In your reply, restate all of the records below word for word.

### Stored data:
====

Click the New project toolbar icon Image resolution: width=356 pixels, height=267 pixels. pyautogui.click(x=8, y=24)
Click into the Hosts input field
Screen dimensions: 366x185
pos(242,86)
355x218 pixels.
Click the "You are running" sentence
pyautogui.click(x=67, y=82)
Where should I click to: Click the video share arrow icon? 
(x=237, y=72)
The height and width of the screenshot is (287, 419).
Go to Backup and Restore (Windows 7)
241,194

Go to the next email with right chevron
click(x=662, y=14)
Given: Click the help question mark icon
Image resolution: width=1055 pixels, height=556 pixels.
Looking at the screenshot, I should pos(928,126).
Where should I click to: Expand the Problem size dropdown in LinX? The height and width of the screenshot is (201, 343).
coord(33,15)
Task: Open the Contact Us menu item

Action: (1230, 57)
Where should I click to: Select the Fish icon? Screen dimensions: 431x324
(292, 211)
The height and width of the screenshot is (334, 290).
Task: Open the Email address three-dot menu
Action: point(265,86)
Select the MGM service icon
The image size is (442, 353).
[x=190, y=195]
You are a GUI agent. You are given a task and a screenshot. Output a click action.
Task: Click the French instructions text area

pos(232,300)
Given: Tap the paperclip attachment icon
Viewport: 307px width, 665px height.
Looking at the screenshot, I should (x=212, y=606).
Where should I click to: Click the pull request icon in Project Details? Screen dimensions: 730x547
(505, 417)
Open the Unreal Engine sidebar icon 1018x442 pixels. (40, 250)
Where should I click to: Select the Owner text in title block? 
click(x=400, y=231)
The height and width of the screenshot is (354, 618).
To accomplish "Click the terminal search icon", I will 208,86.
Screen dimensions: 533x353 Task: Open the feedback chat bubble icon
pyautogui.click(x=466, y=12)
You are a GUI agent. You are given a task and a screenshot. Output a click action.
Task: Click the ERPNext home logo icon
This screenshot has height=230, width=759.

====

### SOLUTION TO THE EXERCISE:
Click the New project toolbar icon Image resolution: width=356 pixels, height=267 pixels. pyautogui.click(x=8, y=24)
Click into the Hosts input field
Screen dimensions: 366x185
pos(242,86)
355x218 pixels.
Click the "You are running" sentence
pyautogui.click(x=67, y=82)
Where should I click to: Click the video share arrow icon? 
(x=237, y=72)
The height and width of the screenshot is (287, 419).
Go to Backup and Restore (Windows 7)
241,194

Go to the next email with right chevron
click(x=662, y=14)
Given: Click the help question mark icon
Image resolution: width=1055 pixels, height=556 pixels.
Looking at the screenshot, I should pos(928,126).
Where should I click to: Expand the Problem size dropdown in LinX? The height and width of the screenshot is (201, 343).
coord(33,15)
Task: Open the Contact Us menu item

Action: (1230, 57)
Where should I click to: Select the Fish icon? Screen dimensions: 431x324
(292, 211)
The height and width of the screenshot is (334, 290).
Task: Open the Email address three-dot menu
Action: point(265,86)
Select the MGM service icon
The image size is (442, 353).
[x=190, y=195]
You are a GUI agent. You are given a task and a screenshot. Output a click action.
Task: Click the French instructions text area

pos(232,300)
Given: Tap the paperclip attachment icon
Viewport: 307px width, 665px height.
Looking at the screenshot, I should (x=212, y=606).
Where should I click to: Click the pull request icon in Project Details? Screen dimensions: 730x547
(505, 417)
Open the Unreal Engine sidebar icon 1018x442 pixels. (40, 250)
Where should I click to: Select the Owner text in title block? 
click(x=400, y=231)
The height and width of the screenshot is (354, 618).
To accomplish "Click the terminal search icon", I will 208,86.
Screen dimensions: 533x353 Task: Open the feedback chat bubble icon
pyautogui.click(x=466, y=12)
You are a GUI agent. You are given a task and a screenshot. Output a click action.
Task: Click the ERPNext home logo icon
This screenshot has height=230, width=759.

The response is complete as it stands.